◆ Records shown
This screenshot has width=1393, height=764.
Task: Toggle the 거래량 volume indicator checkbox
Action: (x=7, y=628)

==

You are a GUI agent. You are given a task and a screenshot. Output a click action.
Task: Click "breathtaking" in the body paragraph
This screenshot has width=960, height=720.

...

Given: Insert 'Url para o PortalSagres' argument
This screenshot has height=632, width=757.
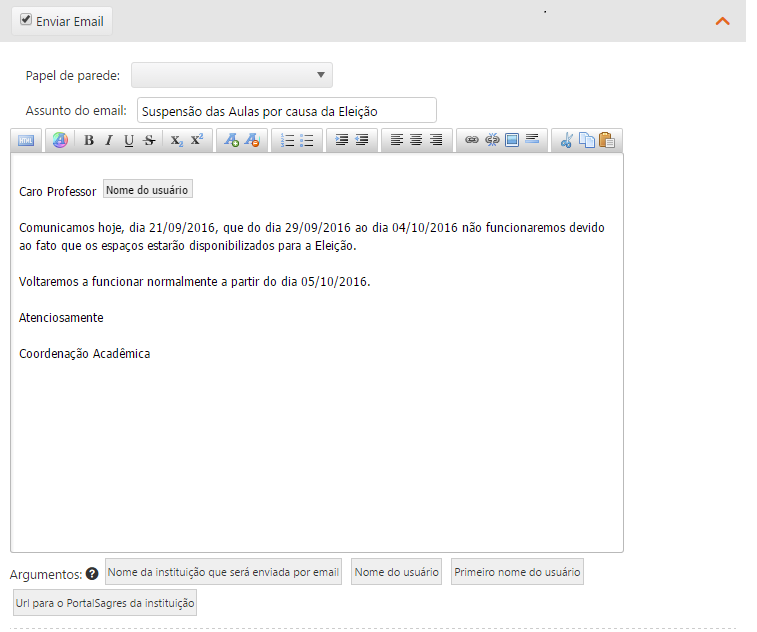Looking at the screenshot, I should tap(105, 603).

◆ What is needed
Only the lines above from the one with "You are a GUI" through the one with "This screenshot has width=960, height=720." should be duplicated, character for character.

◆ Finished task
You are a GUI agent. You are given a task and a screenshot. Output a click action.
Task: Click "breathtaking" in the body paragraph
This screenshot has width=960, height=720.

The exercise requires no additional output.